How should regulators respond to help facilitate grid modernization?

While the industry must unleash the needed funding to pave the way for modernization of the grid, the regulatory environment, was generally designed for least-cost decision-making. The framework often is challenged to consider all of the value streams introduced by Smart Grid investments and can stand in the way of this work.

For example, the economic benefits expected from consumers’ adaptation to Smart Grid technologies and participation are achievable only if market reforms are adopted to empower consumers to benefit from their actions and realize revenue from grid services.
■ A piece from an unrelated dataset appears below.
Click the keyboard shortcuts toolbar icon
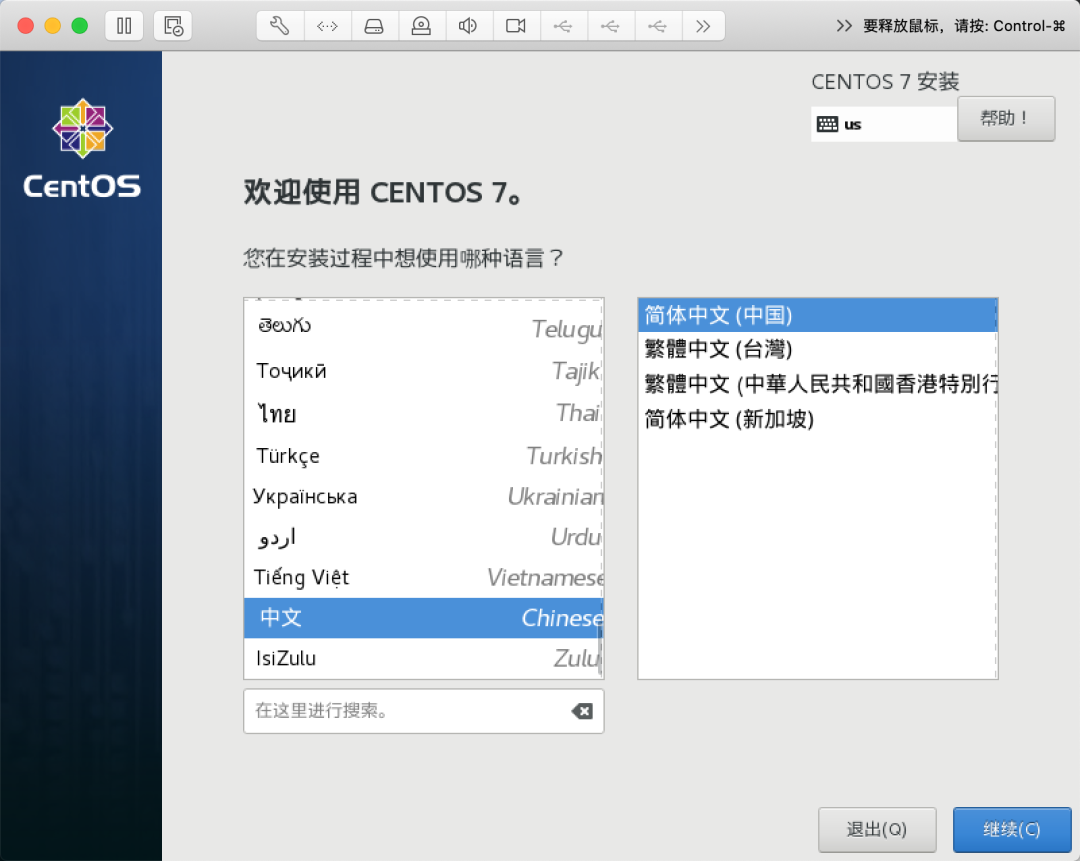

Furthermore, the least-cost framework that has traditionally formed the basis of utility investment regulations is a barrier to many Smart Grid innovations. As the industry moves to Smart Grid, least-cost policies will become less relevant and regulations will have to adjust to encapsulate the overall value of Smart Grid technology or services. Elements such as the environmental benefits, loss avoidance, increased system utilization and consumer costs avoided as a result of mitigating outages need to be factored into the analysis to support related electrical system investments.

What should participants in the electric utility ecosystem do now to help fulfill the Smart Grid vision?

It is time for the industry to find solutions to the modernization issues I’ve described and for local governments to adapt their policies accordingly so that motivated utilities can forge ahead with their strategies to realize Smart Grid’s promise. Local governments must become partners to advance market reform, develop policies that enable grid investments, specify local needs and coordinate infrastructure projects. It is important that consumers, local government officials, entrepreneurs and system operators collaborate to initiate the changes necessary to realize full potential benefits.

The vision of a better performing and environmentally responsible power supply that provides economic benefits to consumers and business is a realistic one and can be achieved if all participants in this new industry and ecosystem collaborate. By working together to push ahead with electric grid modernization, participants will also play vital roles in helping build a more vibrant and prosperous national economy.

Wanda K. Reder is vice president of the Power Systems Services Division at S&C Electric Company as well as the global architect for S&C’s global service operations. She has more than 27 years of expertise in the electric utility industry. She has authored numerous articles for industry publications and regularly participates in important industry events in order to share her experiences, stay up-to-date with current trends, and educate power system professionals.